В голове было мутно. Язык во рту стоял колом. Хотелось пить, и лицо было пакостно и измято. Новый сюртук был также в ужасном состоянии.
Дневной свет рисовал все вчерашнее совершенно в другом виде. Ему было ясно, что он не только навсегда потерял Лиду, но и нанес ей неизгладимое и, главное, незаслуженное оскорбление. Ведь его выгнал Петр Васильевич, а не она. Она, напротив, пришла.
Он поступил, как взбалмошный мальчишка, который искал предлога, чтобы поскорее окунуться в разврат. В нем просто поднялись и разыгрались дурные инстинкты. Он опустился в грязь и погиб.
С ужасом и отвращением подумал он о вчерашних сантиментальных сценах с Тоней. Ему припомнился кричащий липкий запах ее духов, который, кажется, пропитал его руки и платье.
И в особенности ему было гадко и смешно от тех несообразных и несамостоятельных мыслей, которые он вчера ночью развивал сам с собою с легкой руки Прозоровского.

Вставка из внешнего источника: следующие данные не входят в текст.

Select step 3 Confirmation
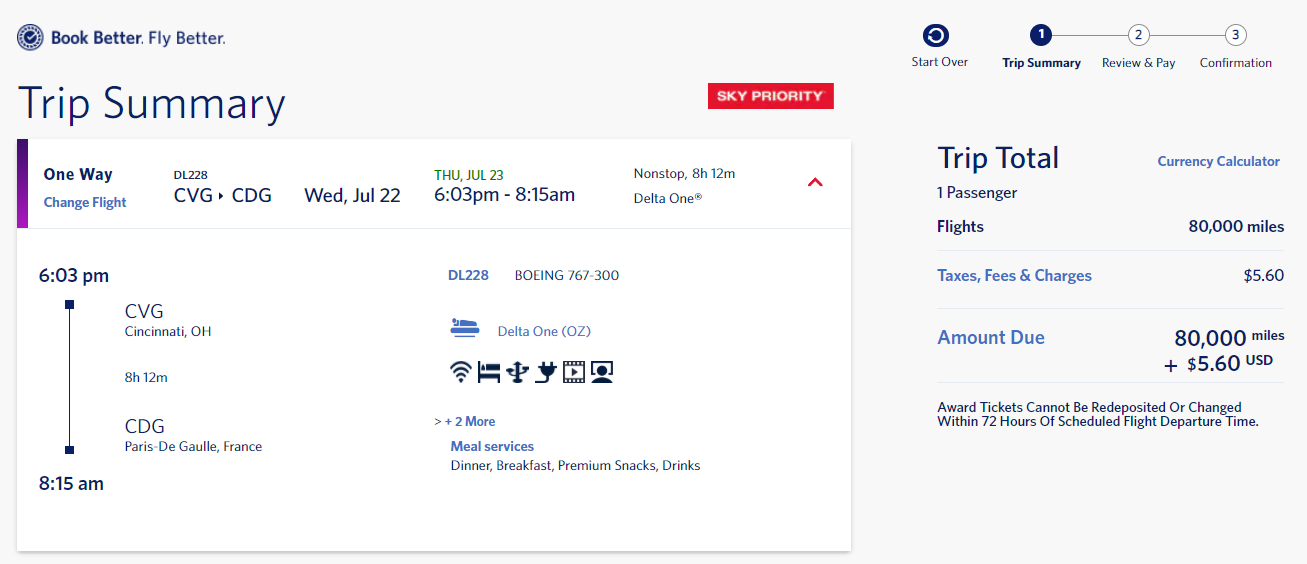The height and width of the screenshot is (564, 1307). [x=1236, y=36]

Вспомнились и Бровкин, который ему кивал толстой рукой, и противная Эмма с долгим носом, в промасленном платье, и охрипшая Катя, и граммофон, и откормленная декольтированная «Дьячиха», и снисходительный извозчик.
— Бежать из этого города! — решил он. — Куда-нибудь… Пока еще сохранились остатки порядочности.

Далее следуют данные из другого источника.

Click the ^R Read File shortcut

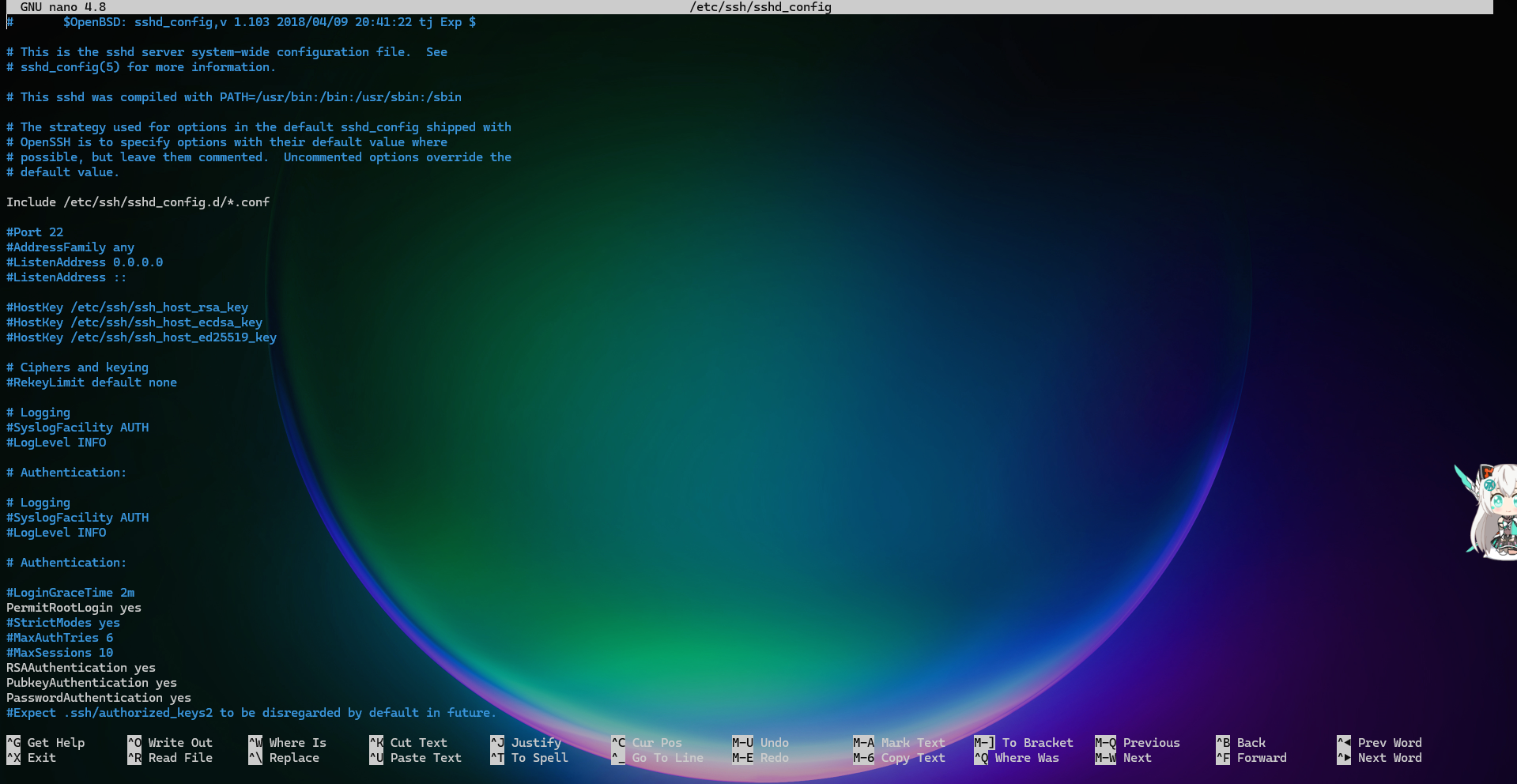[170, 758]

С особенным отвращением он подумал о Боржевском.
Вошла с сострадательным видом, крадучись, Дарья и положила на стол почту. Заметив, что он сидит на диване, она остановилась и с новою неприятною ухваткою, передергивая плечами, сказала:
— Чтой-то вы, аль так нераздевавшись и спали?
— Вон! — крикнул он.
— Ой, да батюшки!
Она нахально вышла. С ним уже больше не церемонились.
Вдруг его взгляд упал на маленький длинный синий конверт. Письмо от Серафимы!
Как умирающий от жажды, он схватил его. Ему хотелось ее упреков, всегда чистых, глубоких, искренних. Хотелось ударов, сетований, слез, презрения. Повеяло свежим, отрезвляющим, прежним.
Она ответила ему! Ведь он же тогда, в угоду Лидии, оскорбил ее. Это было ничтожно, пошло со стороны.